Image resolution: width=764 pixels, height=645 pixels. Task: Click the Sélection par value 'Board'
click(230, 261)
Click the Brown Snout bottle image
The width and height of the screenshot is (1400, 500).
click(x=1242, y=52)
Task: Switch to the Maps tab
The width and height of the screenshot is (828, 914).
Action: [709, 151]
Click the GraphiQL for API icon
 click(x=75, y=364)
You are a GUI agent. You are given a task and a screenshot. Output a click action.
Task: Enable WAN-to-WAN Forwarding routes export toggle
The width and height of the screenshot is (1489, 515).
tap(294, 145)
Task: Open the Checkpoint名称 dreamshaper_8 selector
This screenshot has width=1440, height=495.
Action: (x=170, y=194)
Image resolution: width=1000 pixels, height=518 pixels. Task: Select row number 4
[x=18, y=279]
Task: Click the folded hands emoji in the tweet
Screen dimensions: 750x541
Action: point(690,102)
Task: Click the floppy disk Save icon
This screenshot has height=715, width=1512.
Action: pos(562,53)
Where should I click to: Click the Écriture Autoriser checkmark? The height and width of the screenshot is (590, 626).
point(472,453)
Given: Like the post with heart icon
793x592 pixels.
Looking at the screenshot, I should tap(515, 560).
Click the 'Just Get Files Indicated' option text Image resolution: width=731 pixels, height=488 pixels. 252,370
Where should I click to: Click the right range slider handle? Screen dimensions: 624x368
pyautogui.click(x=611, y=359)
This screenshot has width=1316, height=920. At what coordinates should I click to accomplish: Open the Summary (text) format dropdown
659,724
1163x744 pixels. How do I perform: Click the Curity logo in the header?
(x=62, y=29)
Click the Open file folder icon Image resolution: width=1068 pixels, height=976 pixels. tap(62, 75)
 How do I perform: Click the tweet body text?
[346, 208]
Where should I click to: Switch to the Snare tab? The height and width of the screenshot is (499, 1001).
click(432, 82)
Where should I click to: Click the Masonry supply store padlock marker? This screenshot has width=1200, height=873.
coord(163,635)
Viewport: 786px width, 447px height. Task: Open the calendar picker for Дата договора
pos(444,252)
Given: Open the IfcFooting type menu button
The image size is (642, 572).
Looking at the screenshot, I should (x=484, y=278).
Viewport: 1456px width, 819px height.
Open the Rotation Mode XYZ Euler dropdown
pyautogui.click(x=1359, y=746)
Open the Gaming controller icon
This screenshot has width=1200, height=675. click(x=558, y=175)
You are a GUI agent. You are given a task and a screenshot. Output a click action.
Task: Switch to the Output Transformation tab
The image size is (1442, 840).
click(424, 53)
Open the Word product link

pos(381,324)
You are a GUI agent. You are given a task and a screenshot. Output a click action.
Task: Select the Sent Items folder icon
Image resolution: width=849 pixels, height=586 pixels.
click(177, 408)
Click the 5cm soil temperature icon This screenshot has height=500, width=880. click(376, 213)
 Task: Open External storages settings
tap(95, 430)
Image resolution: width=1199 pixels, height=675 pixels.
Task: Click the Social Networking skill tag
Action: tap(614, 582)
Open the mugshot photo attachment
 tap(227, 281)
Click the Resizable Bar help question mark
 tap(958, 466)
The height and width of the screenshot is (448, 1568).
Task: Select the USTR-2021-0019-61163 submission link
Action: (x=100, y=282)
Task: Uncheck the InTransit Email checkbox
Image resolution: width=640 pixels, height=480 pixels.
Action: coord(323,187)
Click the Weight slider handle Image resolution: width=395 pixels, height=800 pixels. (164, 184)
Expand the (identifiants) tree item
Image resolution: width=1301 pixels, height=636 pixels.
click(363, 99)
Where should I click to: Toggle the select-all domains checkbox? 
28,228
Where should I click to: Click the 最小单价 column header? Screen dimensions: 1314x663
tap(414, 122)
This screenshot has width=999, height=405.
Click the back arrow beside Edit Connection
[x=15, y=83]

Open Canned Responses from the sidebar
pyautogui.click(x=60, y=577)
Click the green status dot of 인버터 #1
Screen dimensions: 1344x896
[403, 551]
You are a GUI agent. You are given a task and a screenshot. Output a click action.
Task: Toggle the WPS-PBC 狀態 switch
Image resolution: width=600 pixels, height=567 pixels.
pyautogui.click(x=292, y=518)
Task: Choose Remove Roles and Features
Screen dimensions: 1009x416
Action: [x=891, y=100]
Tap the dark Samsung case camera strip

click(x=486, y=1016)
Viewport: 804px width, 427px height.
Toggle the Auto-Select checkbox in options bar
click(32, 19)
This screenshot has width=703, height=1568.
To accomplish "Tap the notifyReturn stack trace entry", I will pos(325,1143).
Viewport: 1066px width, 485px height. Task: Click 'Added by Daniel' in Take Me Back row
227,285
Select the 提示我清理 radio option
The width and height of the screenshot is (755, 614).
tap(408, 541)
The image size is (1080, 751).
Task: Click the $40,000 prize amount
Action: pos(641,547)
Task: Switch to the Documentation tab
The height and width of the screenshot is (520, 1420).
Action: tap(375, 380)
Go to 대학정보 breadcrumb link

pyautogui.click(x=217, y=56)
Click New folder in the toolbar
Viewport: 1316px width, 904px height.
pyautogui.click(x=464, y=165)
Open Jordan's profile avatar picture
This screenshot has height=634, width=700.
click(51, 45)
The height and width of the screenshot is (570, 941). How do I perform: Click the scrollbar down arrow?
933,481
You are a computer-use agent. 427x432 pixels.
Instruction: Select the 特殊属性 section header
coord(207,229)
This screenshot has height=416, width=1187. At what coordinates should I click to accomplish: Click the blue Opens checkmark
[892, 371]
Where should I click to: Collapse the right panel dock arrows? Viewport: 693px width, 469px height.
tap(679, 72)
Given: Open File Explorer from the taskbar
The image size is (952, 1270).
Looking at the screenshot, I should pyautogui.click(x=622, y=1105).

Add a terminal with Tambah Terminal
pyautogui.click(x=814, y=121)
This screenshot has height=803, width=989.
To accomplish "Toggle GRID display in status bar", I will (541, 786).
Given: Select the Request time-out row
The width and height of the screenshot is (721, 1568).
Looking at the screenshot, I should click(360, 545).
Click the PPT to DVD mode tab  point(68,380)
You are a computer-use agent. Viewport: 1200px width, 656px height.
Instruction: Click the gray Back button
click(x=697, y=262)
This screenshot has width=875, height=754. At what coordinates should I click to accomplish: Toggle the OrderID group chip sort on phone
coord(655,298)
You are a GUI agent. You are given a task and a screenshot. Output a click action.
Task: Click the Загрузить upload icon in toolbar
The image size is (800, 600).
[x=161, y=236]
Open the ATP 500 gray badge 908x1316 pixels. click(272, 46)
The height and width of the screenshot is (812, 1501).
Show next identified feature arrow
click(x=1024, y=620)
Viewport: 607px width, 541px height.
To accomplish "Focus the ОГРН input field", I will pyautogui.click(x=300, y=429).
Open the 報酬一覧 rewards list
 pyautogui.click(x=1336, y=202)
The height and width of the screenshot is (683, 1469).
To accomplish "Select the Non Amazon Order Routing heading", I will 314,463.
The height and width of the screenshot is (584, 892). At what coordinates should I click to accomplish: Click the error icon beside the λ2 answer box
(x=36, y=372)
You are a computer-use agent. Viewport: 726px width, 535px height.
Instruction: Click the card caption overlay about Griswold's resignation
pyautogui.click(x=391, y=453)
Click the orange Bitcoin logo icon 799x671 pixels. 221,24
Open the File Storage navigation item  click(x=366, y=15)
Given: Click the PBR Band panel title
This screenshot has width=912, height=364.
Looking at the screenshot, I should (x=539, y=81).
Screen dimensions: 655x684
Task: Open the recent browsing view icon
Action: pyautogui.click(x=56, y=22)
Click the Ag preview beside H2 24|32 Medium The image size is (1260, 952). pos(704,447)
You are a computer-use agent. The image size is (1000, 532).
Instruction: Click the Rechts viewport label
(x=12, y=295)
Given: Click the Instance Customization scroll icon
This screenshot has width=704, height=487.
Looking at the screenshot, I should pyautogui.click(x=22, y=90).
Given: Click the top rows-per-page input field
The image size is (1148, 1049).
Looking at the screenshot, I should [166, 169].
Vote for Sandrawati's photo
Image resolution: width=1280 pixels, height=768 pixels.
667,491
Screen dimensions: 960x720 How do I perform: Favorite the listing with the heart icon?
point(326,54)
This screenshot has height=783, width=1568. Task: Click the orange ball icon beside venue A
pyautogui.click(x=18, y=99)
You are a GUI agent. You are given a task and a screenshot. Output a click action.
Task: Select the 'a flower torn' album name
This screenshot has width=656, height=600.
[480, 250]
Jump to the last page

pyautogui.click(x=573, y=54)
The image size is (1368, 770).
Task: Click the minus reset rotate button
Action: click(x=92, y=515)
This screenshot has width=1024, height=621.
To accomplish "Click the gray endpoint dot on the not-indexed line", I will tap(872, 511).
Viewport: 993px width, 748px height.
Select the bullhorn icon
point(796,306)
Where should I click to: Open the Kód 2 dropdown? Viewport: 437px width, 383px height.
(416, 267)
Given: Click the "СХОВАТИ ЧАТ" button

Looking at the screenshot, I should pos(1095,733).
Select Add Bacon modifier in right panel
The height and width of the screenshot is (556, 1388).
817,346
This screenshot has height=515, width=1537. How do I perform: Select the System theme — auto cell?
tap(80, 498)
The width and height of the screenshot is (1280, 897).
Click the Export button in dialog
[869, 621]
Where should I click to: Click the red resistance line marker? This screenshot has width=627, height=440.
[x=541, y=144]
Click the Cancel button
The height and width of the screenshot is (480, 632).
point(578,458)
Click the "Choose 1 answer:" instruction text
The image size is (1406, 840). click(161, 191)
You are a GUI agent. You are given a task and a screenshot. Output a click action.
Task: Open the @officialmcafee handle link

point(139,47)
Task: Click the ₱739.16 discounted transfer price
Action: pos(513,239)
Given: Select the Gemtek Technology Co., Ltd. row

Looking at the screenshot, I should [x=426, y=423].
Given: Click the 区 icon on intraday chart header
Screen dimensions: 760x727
******************************
- Brief
Of the lines above, copy each that contains "field".

- Your solution
To accomplish "Focus the ОГРН input field", I will pyautogui.click(x=300, y=429).
Given: Click the top rows-per-page input field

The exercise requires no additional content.